(Data)
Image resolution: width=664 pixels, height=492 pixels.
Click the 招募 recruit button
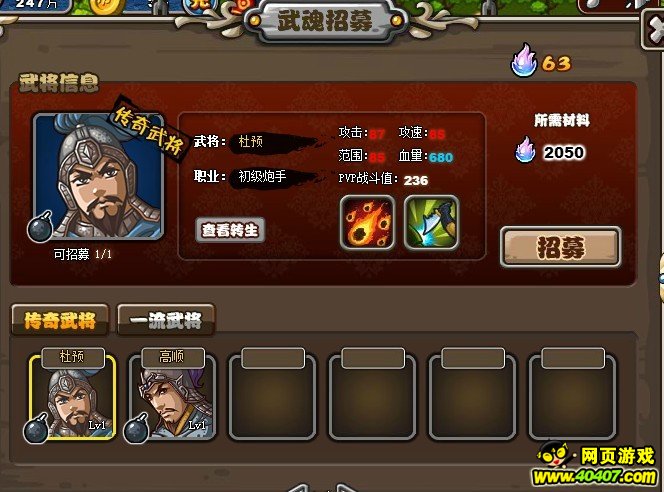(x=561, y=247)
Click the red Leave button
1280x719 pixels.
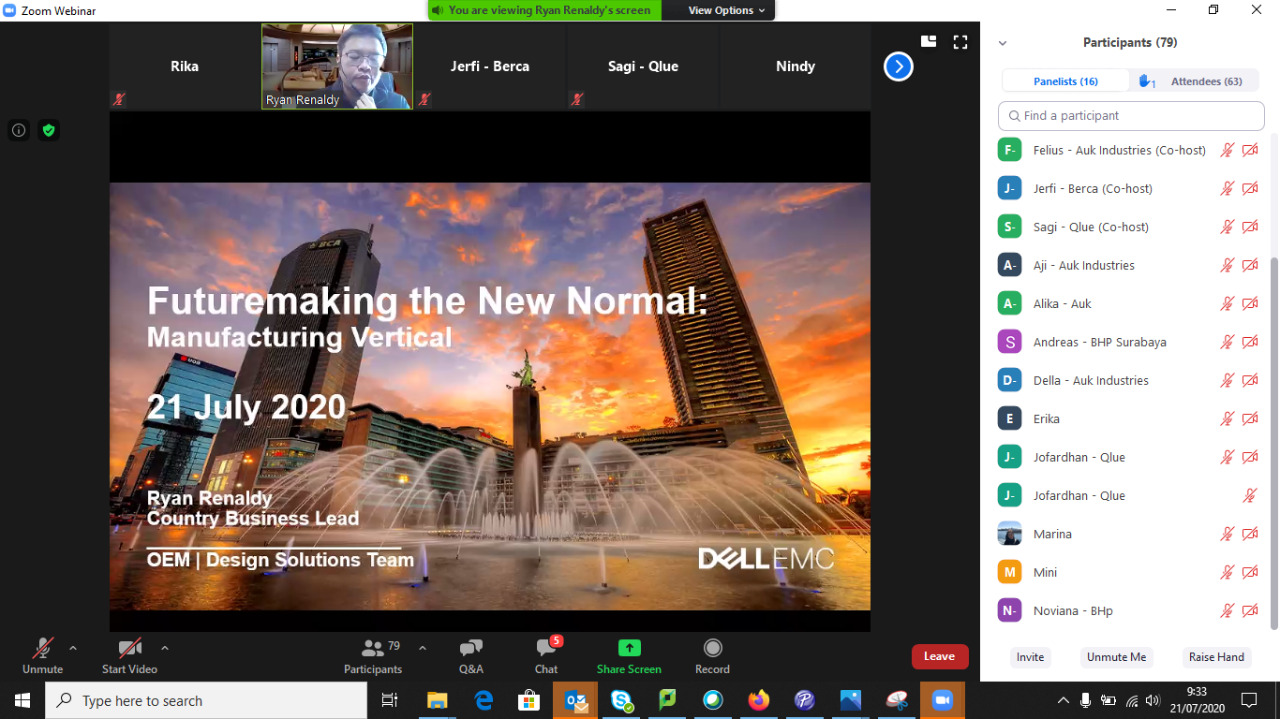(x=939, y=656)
(End Data)
- [Directions]: A word-for-word copy of all the data is required, minus the pictures.

- [Response]:
Image resolution: width=664 pixels, height=492 pixels.
Click the 招募 recruit button
(x=561, y=247)
Click the red Leave button
1280x719 pixels.
(x=939, y=656)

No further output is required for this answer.